Edited by HighCrate on Mar 12th 2019 at 11:19:32 AM
And that's why I believe that the Sectionectomy article needs to be rewritten to distinguish far more clearly between "No examples section on the trope definition page" (which is what an example sectionectomy literally means) and "No examples allowed anywhere on the wiki" (flame bait etc.).
Currently some very problematic sentences in Example Sectionectomy are phrased in a way that the index sounds like too much of a duplicate of our Flame Bait index:
"No examples, please" is a poor choice of words on sectionectomied pages and needs to either be replaced with a different warning, or perhaps the sectionectomied trope pages should be all locked instead as I don't see any purpose editing a solidly defined trope page if no examples can be added to it.

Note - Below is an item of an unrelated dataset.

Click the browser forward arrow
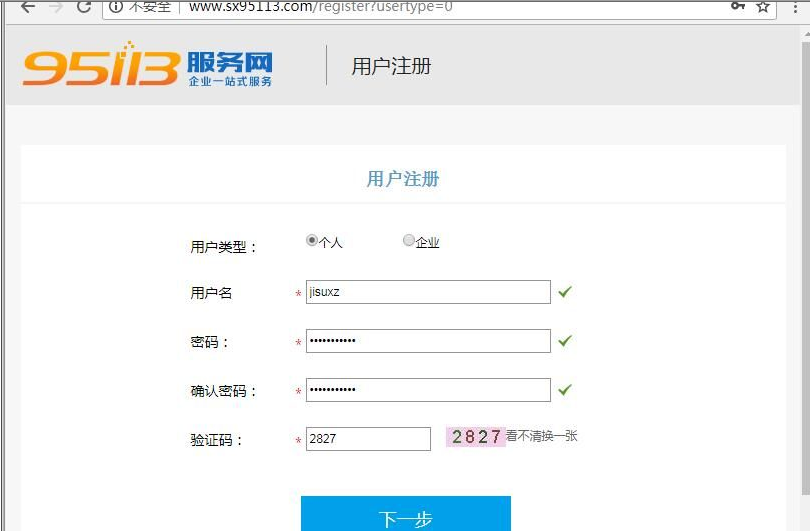810x531 pixels. [x=55, y=6]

Having "No Examples Please" as a redirect to the Sectionectomy does not help matters, at all.
Edited by Albert3105 on Mar 12th 2019 at 1:45:48 AM
I dont know if there's any issues with Tough Act to Follow, but would it be good for the next act to either come out or until its finish so it wont be seen as premature?
I must have misremembered because every time it's brought up a mod says pretty much the same thing about it. The policy, then, seems to exist, but it's a transparency or interpretation problem for the mods to clarify.
I've always been confused about where Tough Act to Follow should go. The name and the description suggest that it should be used for works that are so good, any follow-ups are overshadowed by its presence. But on YMMV pages, I see it used far more often for the reverse (follow-ups overshadowed by the original)
Whenever I see it used for upcoming releases, it's always along the lines of "this follows up something that was critically loved, so fans are worried it won't live up to the hype". When it's released, it either has or it hasn't.
I'd suggest not to add Tough Act to Follow for upcoming releases, especially if the trope is supposed to be for the Tough Act itself.